> WHAT THIS TASK INVOLVES
Reproduce all of the items below, substituting "Display size" for every occurrence of "Screen dimensions" and keeping everything else unchanged.
------
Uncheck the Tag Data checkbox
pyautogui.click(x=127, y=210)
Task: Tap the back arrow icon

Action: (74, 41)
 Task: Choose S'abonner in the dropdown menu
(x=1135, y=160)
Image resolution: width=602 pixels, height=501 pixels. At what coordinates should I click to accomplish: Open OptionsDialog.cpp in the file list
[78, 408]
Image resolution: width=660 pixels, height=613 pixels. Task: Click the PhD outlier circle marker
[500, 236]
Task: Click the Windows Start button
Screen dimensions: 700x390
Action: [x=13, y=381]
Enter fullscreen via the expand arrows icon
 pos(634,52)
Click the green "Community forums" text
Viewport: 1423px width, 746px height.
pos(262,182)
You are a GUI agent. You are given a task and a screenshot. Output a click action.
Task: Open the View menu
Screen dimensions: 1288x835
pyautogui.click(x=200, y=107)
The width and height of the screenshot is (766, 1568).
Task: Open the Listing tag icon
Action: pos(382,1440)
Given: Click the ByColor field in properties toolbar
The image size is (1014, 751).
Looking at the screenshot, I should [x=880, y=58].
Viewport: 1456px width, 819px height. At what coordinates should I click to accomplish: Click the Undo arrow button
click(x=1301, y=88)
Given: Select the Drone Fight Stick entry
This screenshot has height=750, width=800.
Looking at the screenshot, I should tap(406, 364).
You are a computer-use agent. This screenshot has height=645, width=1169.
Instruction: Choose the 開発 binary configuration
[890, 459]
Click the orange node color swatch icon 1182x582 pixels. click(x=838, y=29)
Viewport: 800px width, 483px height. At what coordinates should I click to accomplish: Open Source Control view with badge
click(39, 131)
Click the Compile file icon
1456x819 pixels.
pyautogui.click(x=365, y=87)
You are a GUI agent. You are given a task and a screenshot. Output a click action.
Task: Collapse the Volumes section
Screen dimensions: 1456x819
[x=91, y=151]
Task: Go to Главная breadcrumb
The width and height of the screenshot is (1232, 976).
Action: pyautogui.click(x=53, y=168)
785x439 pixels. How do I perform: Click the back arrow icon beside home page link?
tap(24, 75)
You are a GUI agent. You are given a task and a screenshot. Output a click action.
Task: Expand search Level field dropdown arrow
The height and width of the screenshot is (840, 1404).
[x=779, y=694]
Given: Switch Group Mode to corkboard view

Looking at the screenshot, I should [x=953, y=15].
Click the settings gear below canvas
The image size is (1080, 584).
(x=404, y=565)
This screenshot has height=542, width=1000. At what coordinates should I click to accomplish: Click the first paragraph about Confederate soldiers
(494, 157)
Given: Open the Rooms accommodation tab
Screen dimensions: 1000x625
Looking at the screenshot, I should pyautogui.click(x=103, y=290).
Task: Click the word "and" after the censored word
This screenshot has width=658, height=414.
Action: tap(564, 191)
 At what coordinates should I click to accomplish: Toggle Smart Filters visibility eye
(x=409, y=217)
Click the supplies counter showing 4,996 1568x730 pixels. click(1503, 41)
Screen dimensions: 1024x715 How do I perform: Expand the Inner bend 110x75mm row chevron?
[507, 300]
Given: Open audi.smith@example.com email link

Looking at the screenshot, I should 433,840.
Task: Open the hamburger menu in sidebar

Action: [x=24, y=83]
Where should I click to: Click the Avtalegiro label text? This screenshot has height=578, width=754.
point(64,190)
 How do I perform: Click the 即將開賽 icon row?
------
> RESPONSE BELOW
Uncheck the Tag Data checkbox
pyautogui.click(x=127, y=210)
Task: Tap the back arrow icon

Action: (74, 41)
 Task: Choose S'abonner in the dropdown menu
(x=1135, y=160)
Image resolution: width=602 pixels, height=501 pixels. At what coordinates should I click to accomplish: Open OptionsDialog.cpp in the file list
[78, 408]
Image resolution: width=660 pixels, height=613 pixels. Task: Click the PhD outlier circle marker
[500, 236]
Task: Click the Windows Start button
Display size: 700x390
Action: [x=13, y=381]
Enter fullscreen via the expand arrows icon
 pos(634,52)
Click the green "Community forums" text
Viewport: 1423px width, 746px height.
pos(262,182)
You are a GUI agent. You are given a task and a screenshot. Output a click action.
Task: Open the View menu
Display size: 1288x835
pyautogui.click(x=200, y=107)
The width and height of the screenshot is (766, 1568).
Task: Open the Listing tag icon
Action: pos(382,1440)
Given: Click the ByColor field in properties toolbar
The image size is (1014, 751).
Looking at the screenshot, I should [x=880, y=58].
Viewport: 1456px width, 819px height. At what coordinates should I click to accomplish: Click the Undo arrow button
click(x=1301, y=88)
Given: Select the Drone Fight Stick entry
This screenshot has height=750, width=800.
Looking at the screenshot, I should tap(406, 364).
You are a computer-use agent. This screenshot has height=645, width=1169.
Instruction: Choose the 開発 binary configuration
[890, 459]
Click the orange node color swatch icon 1182x582 pixels. click(x=838, y=29)
Viewport: 800px width, 483px height. At what coordinates should I click to accomplish: Open Source Control view with badge
click(39, 131)
Click the Compile file icon
1456x819 pixels.
pyautogui.click(x=365, y=87)
You are a GUI agent. You are given a task and a screenshot. Output a click action.
Task: Collapse the Volumes section
Display size: 1456x819
[x=91, y=151]
Task: Go to Главная breadcrumb
The width and height of the screenshot is (1232, 976).
Action: pyautogui.click(x=53, y=168)
785x439 pixels. How do I perform: Click the back arrow icon beside home page link?
tap(24, 75)
You are a GUI agent. You are given a task and a screenshot. Output a click action.
Task: Expand search Level field dropdown arrow
The height and width of the screenshot is (840, 1404).
[x=779, y=694]
Given: Switch Group Mode to corkboard view

Looking at the screenshot, I should [x=953, y=15].
Click the settings gear below canvas
The image size is (1080, 584).
(x=404, y=565)
This screenshot has height=542, width=1000. At what coordinates should I click to accomplish: Click the first paragraph about Confederate soldiers
(494, 157)
Given: Open the Rooms accommodation tab
Display size: 1000x625
Looking at the screenshot, I should pyautogui.click(x=103, y=290).
Task: Click the word "and" after the censored word
This screenshot has width=658, height=414.
Action: tap(564, 191)
 At what coordinates should I click to accomplish: Toggle Smart Filters visibility eye
(x=409, y=217)
Click the supplies counter showing 4,996 1568x730 pixels. click(1503, 41)
Display size: 1024x715 How do I perform: Expand the Inner bend 110x75mm row chevron?
[507, 300]
Given: Open audi.smith@example.com email link

Looking at the screenshot, I should 433,840.
Task: Open the hamburger menu in sidebar

Action: [x=24, y=83]
Where should I click to: Click the Avtalegiro label text? This screenshot has height=578, width=754.
point(64,190)
 How do I perform: Click the 即將開賽 icon row?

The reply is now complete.